TASK: Render the material below as a Markdown table with the columns Row and Line, putting each line of text in its own numbered row, skipping blank lines and leaving out the pictures.

# # # # # # #

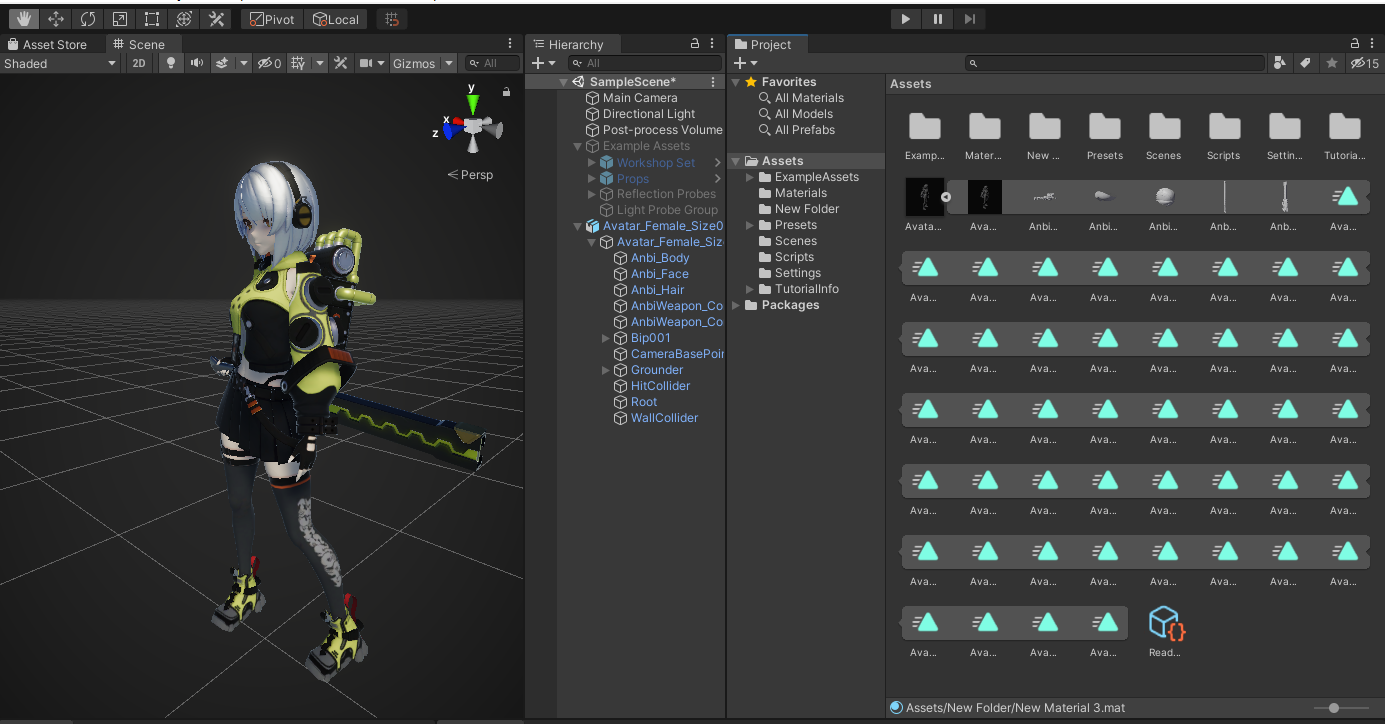Open the Gizmos dropdown arrow
1385x724 pixels.
449,63
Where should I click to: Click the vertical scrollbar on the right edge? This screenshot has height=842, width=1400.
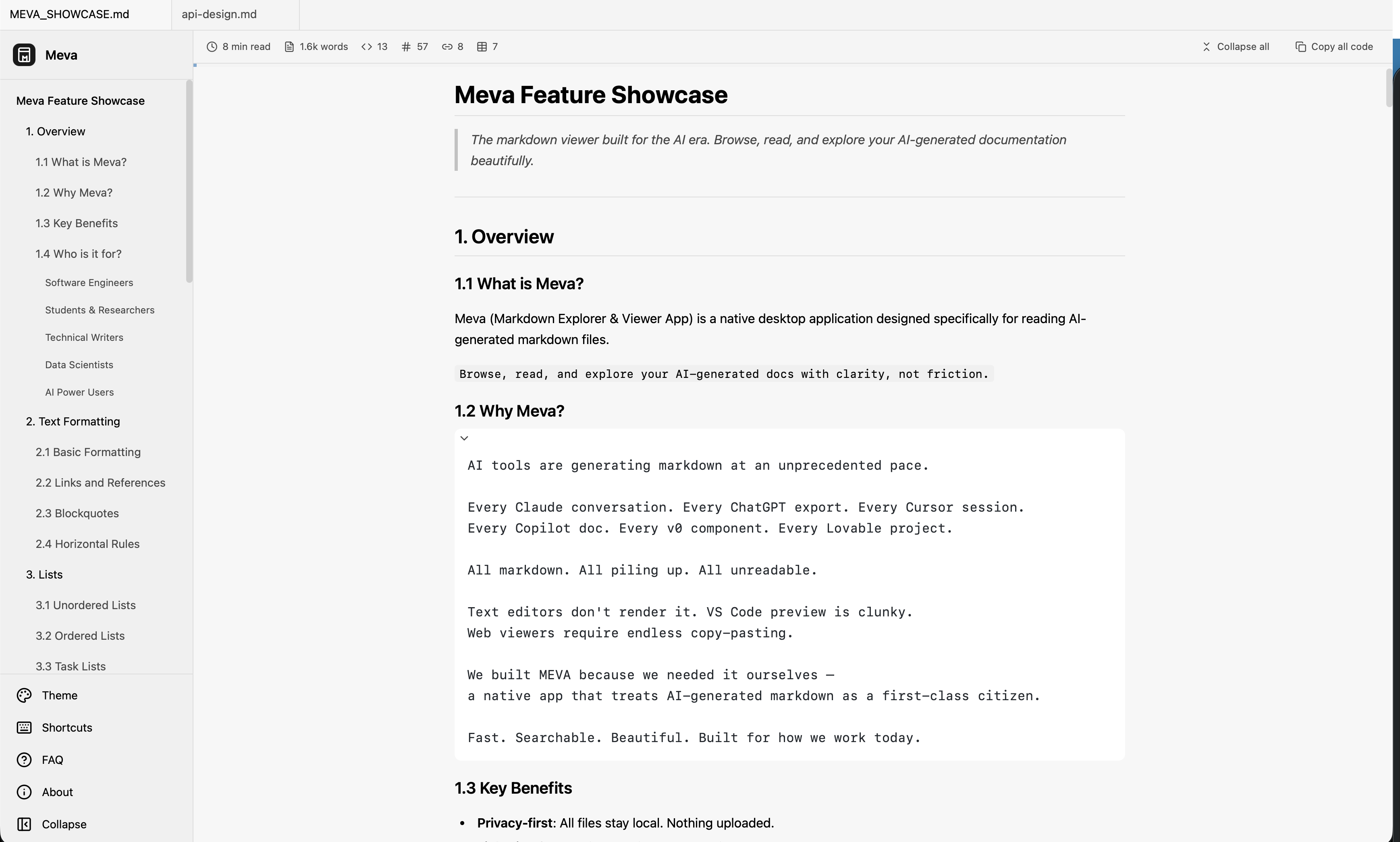tap(1390, 88)

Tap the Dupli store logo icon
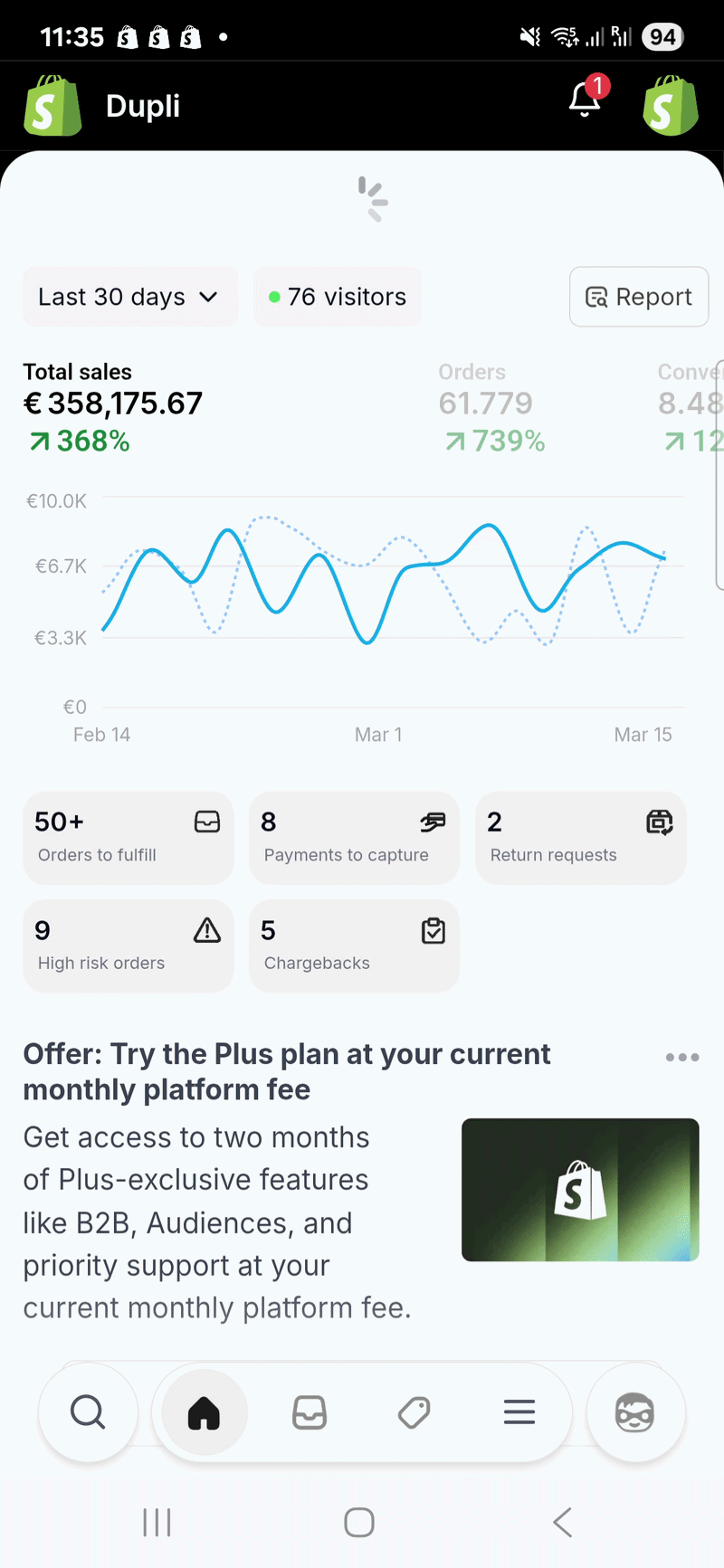click(x=52, y=106)
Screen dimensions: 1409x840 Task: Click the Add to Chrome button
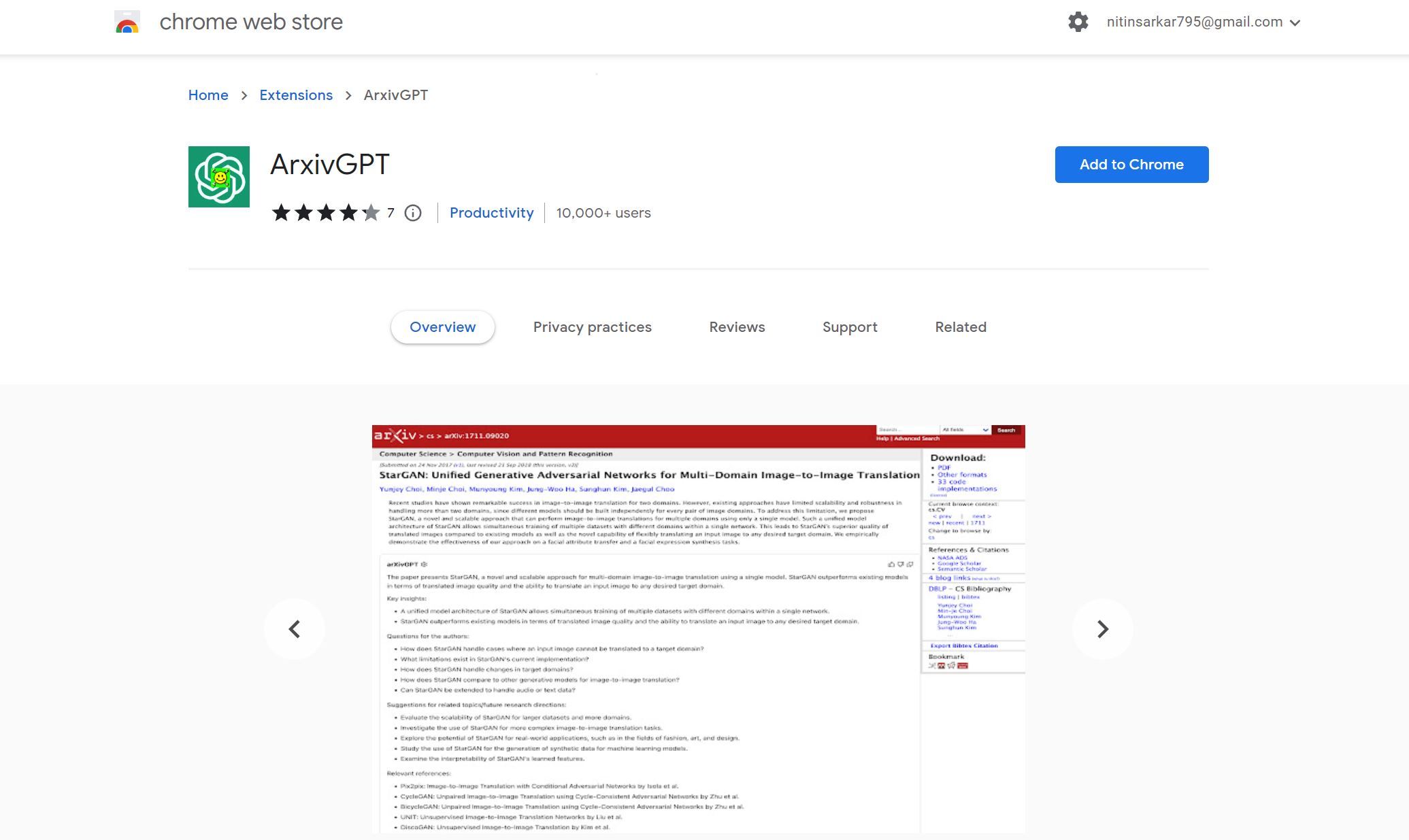[1131, 164]
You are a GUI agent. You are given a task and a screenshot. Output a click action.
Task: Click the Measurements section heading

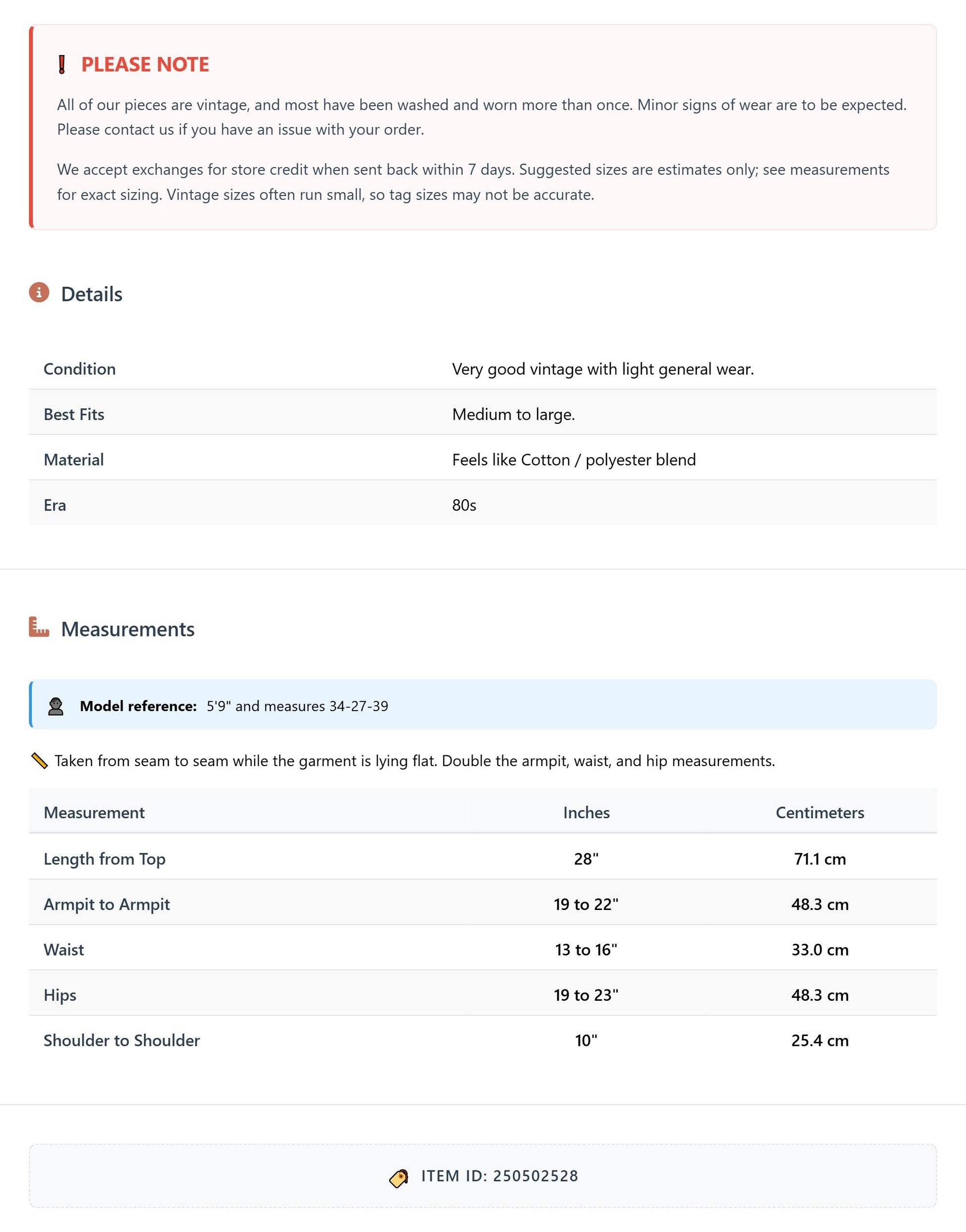[x=128, y=629]
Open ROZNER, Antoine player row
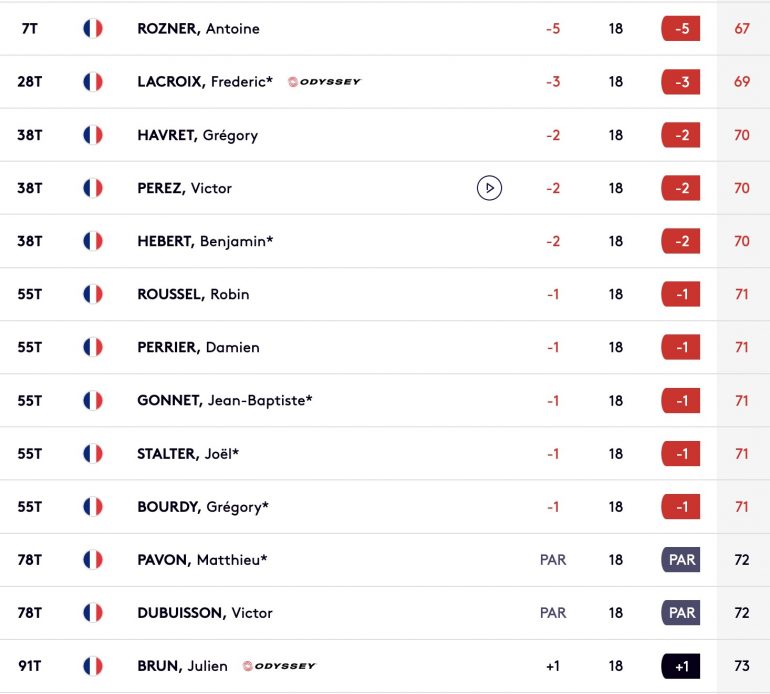 (x=385, y=28)
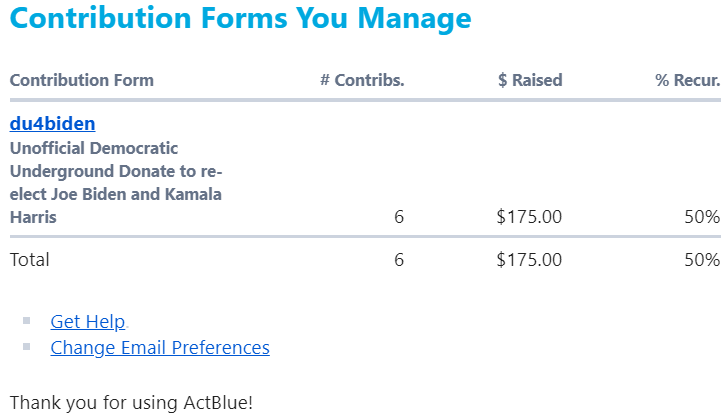
Task: Click the Get Help link
Action: [x=87, y=321]
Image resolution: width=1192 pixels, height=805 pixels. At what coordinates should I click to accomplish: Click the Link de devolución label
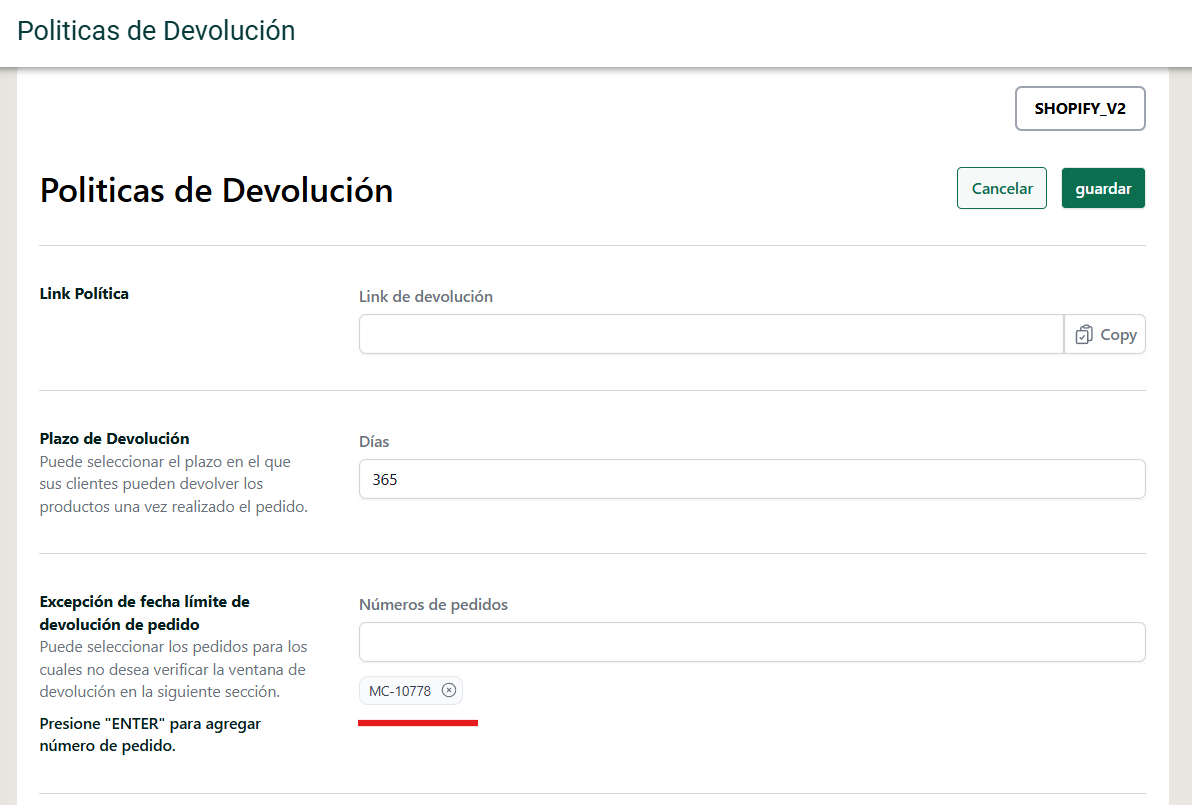[425, 296]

# # # # # # #

EXERCISE OUTPUT:
| Row | Line |
|---|---|
| 1 | Open the Gizmos dropdown arrow |
| 2 | 1385x724 pixels. |
| 3 | 449,63 |
| 4 | Where should I click to: Click the vertical scrollbar on the right edge? This screenshot has height=842, width=1400. |
| 5 | tap(1390, 88) |
| 6 | Tap the Dupli store logo icon |
| 7 | click(x=52, y=106) |
| 8 | Screen dimensions: 1409x840 Task: Click the Add to Chrome button |
| 9 | [1131, 164] |
| 10 | You are a GUI agent. You are given a task and a screenshot. Output a click action. |
| 11 | Task: Click the Measurements section heading |
| 12 | [x=128, y=629] |
| 13 | Open ROZNER, Antoine player row |
| 14 |  (x=385, y=28) |
| 15 | Task: Click the Get Help link |
| 16 | Action: [x=87, y=321] |
| 17 | Image resolution: width=1192 pixels, height=805 pixels. At what coordinates should I click to accomplish: Click the Link de devolución label |
| 18 | [425, 296] |